# IMS Shower Screen



## Codsworthy (Jan 23, 2021)

Hi, I have the IMS SP 200IM shower screen and I cannot get it to screw onto the group head for my Barista Express. It just seems to not reach the top of the screw thread and the screw won't bite, it just spins freely in the cavity.

any ideas what I can do to make this work?


----------



## Cooffe (Mar 7, 2019)

I honestly wasn't aware that there was an aftermarket shower screen that fit the Barista Express. Is it the CL200IM?


----------



## Codsworthy (Jan 23, 2021)

Cooffe said:


> I honestly wasn't aware that there was an aftermarket shower screen that fit the Barista Express. Is it the CL200IM?


 It's the IMS SP200IM 48.4mm screen. It comes in 2 parts and isn't a direct aftermarket upgrade. It's meant for the La Spaziale machine but a few people have fitted them as precision screens to the BE. Largely to use the matching IMS La Spaziale 14/16g precision baskets aw an upgrade which take way too much coffee (21.5g) without the matching screen.


----------



## Burger (Dec 26, 2020)

Did you manage to get a resolve for this? I have the IMS BV200IM similar issue the screw fits but not flush so the associated 18-22g IMS basket doesn't work great above 18g.


----------



## knipsi22 (Aug 17, 2021)

@CodsworthyUse IMS BV200IM it's made for the machine. My screw fits 'almost' flush. My puck never touches it.

Problem with my IMS screen is, that the offset water jet allways pokes a hole in the puck at that exact position. That was'nt the case wit OEM shower screen. I still have to play with it though..


----------



## facboy (Dec 13, 2019)

offset water jet?


----------



## knipsi22 (Aug 17, 2021)

The water comes out off center. It punches a hole in my puck with the IMS screen...


----------



## facboy (Dec 13, 2019)

knipsi22 said:


> The water comes out off center. It punches a hole in my puck with the IMS screen...
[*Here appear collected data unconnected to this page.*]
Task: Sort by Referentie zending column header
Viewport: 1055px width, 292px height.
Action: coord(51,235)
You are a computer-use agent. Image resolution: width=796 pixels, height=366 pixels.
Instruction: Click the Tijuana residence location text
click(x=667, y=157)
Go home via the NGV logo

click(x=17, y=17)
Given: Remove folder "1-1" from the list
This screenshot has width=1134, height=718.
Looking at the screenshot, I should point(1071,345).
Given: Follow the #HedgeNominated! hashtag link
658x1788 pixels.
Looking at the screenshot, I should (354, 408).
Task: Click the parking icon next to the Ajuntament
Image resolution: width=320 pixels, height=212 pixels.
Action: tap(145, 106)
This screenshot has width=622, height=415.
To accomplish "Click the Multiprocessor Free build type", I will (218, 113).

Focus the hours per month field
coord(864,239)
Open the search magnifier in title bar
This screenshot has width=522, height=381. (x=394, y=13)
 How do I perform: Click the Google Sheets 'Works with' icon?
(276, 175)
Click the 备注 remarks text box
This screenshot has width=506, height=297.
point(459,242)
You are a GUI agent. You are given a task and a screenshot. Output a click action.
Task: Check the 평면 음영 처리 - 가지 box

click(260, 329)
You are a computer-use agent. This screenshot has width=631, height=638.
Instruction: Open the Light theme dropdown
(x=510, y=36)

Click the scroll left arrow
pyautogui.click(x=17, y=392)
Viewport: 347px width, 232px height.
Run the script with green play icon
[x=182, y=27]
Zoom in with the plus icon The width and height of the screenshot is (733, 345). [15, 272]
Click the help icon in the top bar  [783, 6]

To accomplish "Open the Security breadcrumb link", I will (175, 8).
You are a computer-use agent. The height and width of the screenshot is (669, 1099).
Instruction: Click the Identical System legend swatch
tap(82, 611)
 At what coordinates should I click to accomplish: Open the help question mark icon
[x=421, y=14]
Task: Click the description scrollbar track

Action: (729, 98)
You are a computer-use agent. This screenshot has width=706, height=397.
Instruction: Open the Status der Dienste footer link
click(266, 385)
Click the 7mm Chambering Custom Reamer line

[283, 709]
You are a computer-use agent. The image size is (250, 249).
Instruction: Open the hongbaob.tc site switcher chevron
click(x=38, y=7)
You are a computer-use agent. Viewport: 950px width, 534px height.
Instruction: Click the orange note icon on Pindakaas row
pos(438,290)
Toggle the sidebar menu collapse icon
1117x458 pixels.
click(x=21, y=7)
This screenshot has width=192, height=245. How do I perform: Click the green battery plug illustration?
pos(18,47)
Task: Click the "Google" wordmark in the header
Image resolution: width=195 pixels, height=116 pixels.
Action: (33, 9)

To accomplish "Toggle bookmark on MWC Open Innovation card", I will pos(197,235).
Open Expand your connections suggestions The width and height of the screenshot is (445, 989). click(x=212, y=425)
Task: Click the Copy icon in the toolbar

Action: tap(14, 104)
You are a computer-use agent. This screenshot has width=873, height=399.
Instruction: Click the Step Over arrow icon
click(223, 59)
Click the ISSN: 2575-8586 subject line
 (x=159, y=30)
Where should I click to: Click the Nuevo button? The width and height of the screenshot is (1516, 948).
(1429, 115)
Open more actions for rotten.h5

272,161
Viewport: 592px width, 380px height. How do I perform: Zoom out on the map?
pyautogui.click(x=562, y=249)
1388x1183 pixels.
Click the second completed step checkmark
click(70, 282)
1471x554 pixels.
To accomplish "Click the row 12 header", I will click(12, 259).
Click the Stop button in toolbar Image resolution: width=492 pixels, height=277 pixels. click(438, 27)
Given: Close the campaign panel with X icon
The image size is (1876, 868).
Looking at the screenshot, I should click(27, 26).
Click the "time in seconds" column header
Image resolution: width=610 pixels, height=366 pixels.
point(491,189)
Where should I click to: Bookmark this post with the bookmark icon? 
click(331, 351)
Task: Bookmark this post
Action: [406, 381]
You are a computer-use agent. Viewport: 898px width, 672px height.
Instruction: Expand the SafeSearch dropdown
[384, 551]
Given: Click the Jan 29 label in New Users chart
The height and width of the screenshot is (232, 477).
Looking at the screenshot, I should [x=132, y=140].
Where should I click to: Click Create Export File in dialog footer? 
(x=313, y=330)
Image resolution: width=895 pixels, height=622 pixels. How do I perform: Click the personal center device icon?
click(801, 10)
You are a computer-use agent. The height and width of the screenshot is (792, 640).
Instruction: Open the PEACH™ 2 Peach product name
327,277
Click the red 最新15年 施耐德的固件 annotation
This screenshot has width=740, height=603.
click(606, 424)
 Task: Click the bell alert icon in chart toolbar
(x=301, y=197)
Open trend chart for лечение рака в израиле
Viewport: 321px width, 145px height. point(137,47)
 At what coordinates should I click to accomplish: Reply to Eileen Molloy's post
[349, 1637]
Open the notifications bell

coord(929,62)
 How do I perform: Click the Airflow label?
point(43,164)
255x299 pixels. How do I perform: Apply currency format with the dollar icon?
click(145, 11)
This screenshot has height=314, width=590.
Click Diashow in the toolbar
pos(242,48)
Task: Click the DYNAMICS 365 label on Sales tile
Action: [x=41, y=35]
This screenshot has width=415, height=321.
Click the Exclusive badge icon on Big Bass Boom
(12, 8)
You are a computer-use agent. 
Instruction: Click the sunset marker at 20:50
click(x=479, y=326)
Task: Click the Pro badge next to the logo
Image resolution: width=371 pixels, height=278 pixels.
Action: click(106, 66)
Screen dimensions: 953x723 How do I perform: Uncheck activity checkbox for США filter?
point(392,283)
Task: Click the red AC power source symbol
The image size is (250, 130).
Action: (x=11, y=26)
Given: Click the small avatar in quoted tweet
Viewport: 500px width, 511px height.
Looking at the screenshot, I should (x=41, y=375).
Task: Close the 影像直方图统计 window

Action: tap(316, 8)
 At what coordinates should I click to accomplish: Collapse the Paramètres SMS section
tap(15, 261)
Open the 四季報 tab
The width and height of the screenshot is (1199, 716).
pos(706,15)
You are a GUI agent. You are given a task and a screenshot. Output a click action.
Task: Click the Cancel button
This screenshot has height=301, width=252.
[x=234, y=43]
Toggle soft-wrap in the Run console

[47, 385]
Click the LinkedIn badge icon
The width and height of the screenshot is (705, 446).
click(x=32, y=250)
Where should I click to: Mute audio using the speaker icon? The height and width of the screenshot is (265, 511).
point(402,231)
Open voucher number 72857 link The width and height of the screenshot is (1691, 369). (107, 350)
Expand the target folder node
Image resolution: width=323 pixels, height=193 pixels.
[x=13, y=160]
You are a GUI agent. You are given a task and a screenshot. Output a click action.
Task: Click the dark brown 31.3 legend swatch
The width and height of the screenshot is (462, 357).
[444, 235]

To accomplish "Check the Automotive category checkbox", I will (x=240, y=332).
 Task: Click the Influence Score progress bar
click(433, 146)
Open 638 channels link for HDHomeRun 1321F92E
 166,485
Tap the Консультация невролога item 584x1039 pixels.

 i think i'm being a bit thick, doesn't it always comes out off centre, even with the stock screen? there's a screw in the centre?


----------



## knipsi22 (Aug 17, 2021)

Yeah you're right. For some reason though, the IMS let's the water through in a way that it punches a visible hole in the puck right underneath the water outlet. I'll try turning it just a little bit so that there is no hole directly under the outlet.


----------



## facboy (Dec 13, 2019)

knipsi22 said:


> Yeah you're right. For some reason though, the IMS let's the water through in a way that it punches a visible hole in the puck right underneath the water outlet. I'll try turning it just a little bit so that there is no hole directly under the outlet.


 oh i see what you mean. be interested to hear how you get on, i was toying with the idea of trying it out.


----------